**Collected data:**

★ ★ ★ ★

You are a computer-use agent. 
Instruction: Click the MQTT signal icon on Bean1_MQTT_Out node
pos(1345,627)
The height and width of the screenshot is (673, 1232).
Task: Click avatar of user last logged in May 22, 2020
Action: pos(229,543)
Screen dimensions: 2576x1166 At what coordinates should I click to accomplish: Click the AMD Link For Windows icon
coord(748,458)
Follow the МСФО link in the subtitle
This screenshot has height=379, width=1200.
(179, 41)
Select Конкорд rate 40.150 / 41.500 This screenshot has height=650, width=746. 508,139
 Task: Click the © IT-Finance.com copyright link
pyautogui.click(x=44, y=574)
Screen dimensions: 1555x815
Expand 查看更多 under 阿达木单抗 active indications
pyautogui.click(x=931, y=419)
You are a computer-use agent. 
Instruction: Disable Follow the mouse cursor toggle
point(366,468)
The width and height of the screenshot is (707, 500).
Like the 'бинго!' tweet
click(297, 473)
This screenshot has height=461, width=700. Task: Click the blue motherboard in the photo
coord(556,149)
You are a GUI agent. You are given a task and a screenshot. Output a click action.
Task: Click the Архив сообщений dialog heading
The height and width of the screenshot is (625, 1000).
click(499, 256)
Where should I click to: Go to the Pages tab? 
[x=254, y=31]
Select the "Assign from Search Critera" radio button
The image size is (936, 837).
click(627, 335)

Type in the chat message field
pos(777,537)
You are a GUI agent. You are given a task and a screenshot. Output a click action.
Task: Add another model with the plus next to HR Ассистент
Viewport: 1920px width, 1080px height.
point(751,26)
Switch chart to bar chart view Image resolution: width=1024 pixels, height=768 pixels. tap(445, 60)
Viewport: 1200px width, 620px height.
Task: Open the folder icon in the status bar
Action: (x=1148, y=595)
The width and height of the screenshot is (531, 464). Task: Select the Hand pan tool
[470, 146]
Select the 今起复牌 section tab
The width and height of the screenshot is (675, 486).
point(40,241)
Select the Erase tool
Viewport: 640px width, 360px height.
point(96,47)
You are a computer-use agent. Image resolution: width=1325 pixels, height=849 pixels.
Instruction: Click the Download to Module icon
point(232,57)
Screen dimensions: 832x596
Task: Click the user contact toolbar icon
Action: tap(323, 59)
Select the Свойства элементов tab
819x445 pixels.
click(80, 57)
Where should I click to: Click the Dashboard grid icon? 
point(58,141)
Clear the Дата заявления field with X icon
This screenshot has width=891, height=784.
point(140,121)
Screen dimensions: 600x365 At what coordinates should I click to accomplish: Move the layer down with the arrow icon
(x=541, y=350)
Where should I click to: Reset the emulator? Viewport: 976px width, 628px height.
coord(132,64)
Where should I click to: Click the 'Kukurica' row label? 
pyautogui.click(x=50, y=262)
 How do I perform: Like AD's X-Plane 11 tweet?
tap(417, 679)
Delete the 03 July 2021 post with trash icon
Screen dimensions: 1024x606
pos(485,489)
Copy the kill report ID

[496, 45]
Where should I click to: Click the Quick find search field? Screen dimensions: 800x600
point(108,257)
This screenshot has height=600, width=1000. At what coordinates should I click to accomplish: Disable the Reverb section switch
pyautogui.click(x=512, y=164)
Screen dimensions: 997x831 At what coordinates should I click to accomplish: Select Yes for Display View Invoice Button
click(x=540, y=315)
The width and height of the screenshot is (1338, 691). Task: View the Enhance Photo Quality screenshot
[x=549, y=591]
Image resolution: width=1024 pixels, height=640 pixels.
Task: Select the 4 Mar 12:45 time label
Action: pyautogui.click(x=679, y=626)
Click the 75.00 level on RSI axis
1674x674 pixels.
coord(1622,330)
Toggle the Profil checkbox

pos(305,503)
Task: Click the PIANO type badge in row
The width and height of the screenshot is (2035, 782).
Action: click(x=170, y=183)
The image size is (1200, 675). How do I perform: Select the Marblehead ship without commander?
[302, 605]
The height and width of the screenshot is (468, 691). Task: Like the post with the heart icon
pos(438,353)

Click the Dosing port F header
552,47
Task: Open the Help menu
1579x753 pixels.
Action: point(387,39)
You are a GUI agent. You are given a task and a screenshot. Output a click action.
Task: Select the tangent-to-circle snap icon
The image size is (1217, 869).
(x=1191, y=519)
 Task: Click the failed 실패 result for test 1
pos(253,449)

★ ★ ★ ★

**WHAT YOU SHOULD DO:** Give only the lines from the one holding "Viewport: 1920px width, 1080px height." through the one holding "Task: Click the PIANO type badge in row", each restated exactly as it appears above.

**RESPONSE TO THE TASK:**
Viewport: 1920px width, 1080px height.
point(751,26)
Switch chart to bar chart view Image resolution: width=1024 pixels, height=768 pixels. tap(445, 60)
Viewport: 1200px width, 620px height.
Task: Open the folder icon in the status bar
Action: (x=1148, y=595)
The width and height of the screenshot is (531, 464). Task: Select the Hand pan tool
[470, 146]
Select the 今起复牌 section tab
The width and height of the screenshot is (675, 486).
point(40,241)
Select the Erase tool
Viewport: 640px width, 360px height.
point(96,47)
You are a computer-use agent. Image resolution: width=1325 pixels, height=849 pixels.
Instruction: Click the Download to Module icon
point(232,57)
Screen dimensions: 832x596
Task: Click the user contact toolbar icon
Action: tap(323, 59)
Select the Свойства элементов tab
819x445 pixels.
click(80, 57)
Where should I click to: Click the Dashboard grid icon? 
point(58,141)
Clear the Дата заявления field with X icon
This screenshot has width=891, height=784.
point(140,121)
Screen dimensions: 600x365 At what coordinates should I click to accomplish: Move the layer down with the arrow icon
(x=541, y=350)
Where should I click to: Reset the emulator? Viewport: 976px width, 628px height.
coord(132,64)
Where should I click to: Click the 'Kukurica' row label? 
pyautogui.click(x=50, y=262)
 How do I perform: Like AD's X-Plane 11 tweet?
tap(417, 679)
Delete the 03 July 2021 post with trash icon
Screen dimensions: 1024x606
pos(485,489)
Copy the kill report ID

[496, 45]
Where should I click to: Click the Quick find search field? Screen dimensions: 800x600
point(108,257)
This screenshot has height=600, width=1000. At what coordinates should I click to accomplish: Disable the Reverb section switch
pyautogui.click(x=512, y=164)
Screen dimensions: 997x831 At what coordinates should I click to accomplish: Select Yes for Display View Invoice Button
click(x=540, y=315)
The width and height of the screenshot is (1338, 691). Task: View the Enhance Photo Quality screenshot
[x=549, y=591]
Image resolution: width=1024 pixels, height=640 pixels.
Task: Select the 4 Mar 12:45 time label
Action: pyautogui.click(x=679, y=626)
Click the 75.00 level on RSI axis
1674x674 pixels.
coord(1622,330)
Toggle the Profil checkbox

pos(305,503)
Task: Click the PIANO type badge in row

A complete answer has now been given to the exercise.